A gold loan, sometimes referred to as a loan against gold, is a secured loan that a borrower takes from a lender. The borrower needs to pledge gold jewellery or things made of gold to take the loan. Lenders typically approve you for a loan up to a particular percentage of the gold’s worth. You can pay it back in monthly instalments, and then you’ll get your gold items back.
There are no limitations on how gold loans can be used, unlike other secured loans like a mortgage or car loan. Therefore, it is a perfect way to fulfil your unexpected financial demand, whether it be for a wedding or your child’s education. In addition, many commercial and nationalised financial institutions provide a low gold loan rate. A gold loan has a lower interest rate than unsecured loans like a personal loan due to the fact that a gold loan is secured.
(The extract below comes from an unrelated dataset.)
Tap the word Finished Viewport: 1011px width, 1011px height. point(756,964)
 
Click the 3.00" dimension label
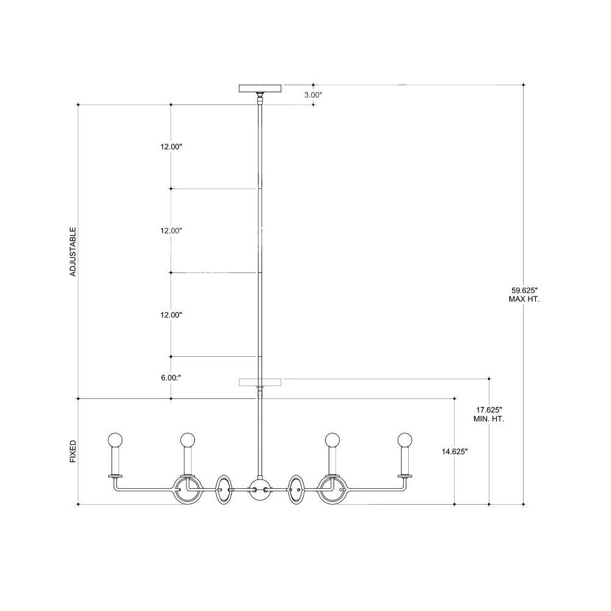point(313,95)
Various factors, including the length of the gold loan and the loan amount, affect the interest rates charged on gold loans.
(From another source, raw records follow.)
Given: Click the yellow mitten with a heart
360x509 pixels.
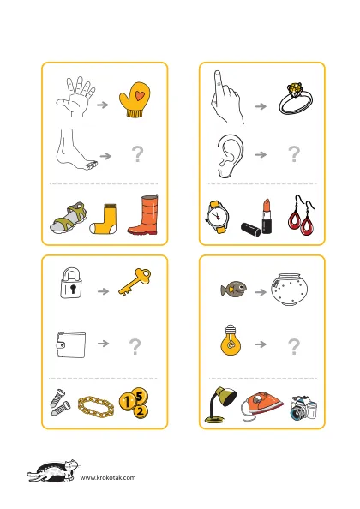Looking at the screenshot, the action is point(135,99).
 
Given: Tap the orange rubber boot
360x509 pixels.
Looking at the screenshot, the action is point(143,215).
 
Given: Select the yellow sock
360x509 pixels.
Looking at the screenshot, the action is point(103,219).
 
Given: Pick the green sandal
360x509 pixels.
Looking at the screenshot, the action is point(69,218).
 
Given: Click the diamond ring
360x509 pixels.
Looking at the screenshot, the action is point(295,99).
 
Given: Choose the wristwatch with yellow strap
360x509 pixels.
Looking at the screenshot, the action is point(217,217).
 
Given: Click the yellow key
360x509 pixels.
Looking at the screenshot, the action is point(135,282).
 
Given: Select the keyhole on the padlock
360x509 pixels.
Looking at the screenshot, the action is point(73,289).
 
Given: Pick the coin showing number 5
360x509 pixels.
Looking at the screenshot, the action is point(140,396).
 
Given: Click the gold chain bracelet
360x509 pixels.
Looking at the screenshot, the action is point(96,407).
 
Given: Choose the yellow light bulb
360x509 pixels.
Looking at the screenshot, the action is point(231,340).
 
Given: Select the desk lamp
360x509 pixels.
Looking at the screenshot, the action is point(220,404).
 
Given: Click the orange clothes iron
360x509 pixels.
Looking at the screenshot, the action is point(261,406).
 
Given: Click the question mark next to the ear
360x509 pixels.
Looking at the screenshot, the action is point(294,154).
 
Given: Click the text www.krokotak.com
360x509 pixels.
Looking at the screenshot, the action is point(108,477).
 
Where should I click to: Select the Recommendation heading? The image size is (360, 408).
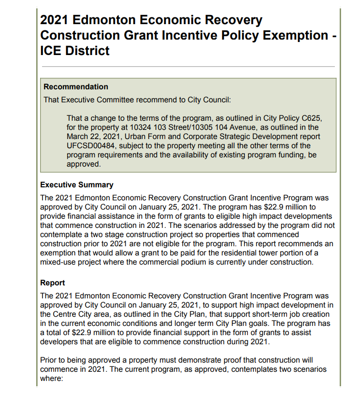[x=76, y=87]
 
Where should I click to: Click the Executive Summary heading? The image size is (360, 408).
[x=77, y=185]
A gold loan is a type of secured lending that enables borrowers to get large sums of money in exchange for valuable gold jewellery. According to the RBI’s existing regulations, lenders may offer up to 75% of the value of the gold that is pledged. Lenders evaluate the market worth of your gold jewellery when applying for a loan because gold prices fluctuate frequently. You must find a lender offering the lowest gold loan rate to reduce the payback amount significantly.
Main variables affecting interest rates on gold loans:
● Monthly income-
Loan against gold have more specific and flexible requirements than unsecured loans. The lender specifies a few eligibility requirements when a borrower asks for a gold loan. A steady income lowers the gold loan rate that the lender charges in relation to the loan amount you want to take out. This is a result of the lender’s faith in your capacity to repay the loan. Conversely, greater interest rates can be applied to borrowers with lesser incomes.
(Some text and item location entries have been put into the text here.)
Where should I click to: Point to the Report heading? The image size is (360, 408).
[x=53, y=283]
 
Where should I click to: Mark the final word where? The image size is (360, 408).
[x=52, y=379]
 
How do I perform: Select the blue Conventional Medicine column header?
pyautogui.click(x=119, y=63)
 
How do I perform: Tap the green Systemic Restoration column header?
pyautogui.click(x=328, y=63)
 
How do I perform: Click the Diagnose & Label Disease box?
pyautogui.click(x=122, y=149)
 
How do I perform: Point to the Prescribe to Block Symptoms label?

● The market price of gold-
The value of the gold ornaments that have been promised will increase if the market price of gold is on the higher side. Additionally, the amount of the loan you can get depends on the value of the pledged gold jewellery. Lenders typically provide up to 75% of your gold’s total market worth. Lenders may provide attractive loan rates if the price of gold is high because there is little chance that they will lose money.
● Demand & supply-
The price of gold is influenced by supply and demand, just like any other market transaction of a good or service. However, only the gold that has been mined up to this point is offered on the market. This number is limited due to the relatively low annual global gold mining output. As a result, the supply does not increase when demand increases. This could lead to fluctuations in the price of gold. Finding a lender offering cheap interest rates on gold loans may be challenging. You can calculate your gold loan EMI with a gold loan EMI calculator.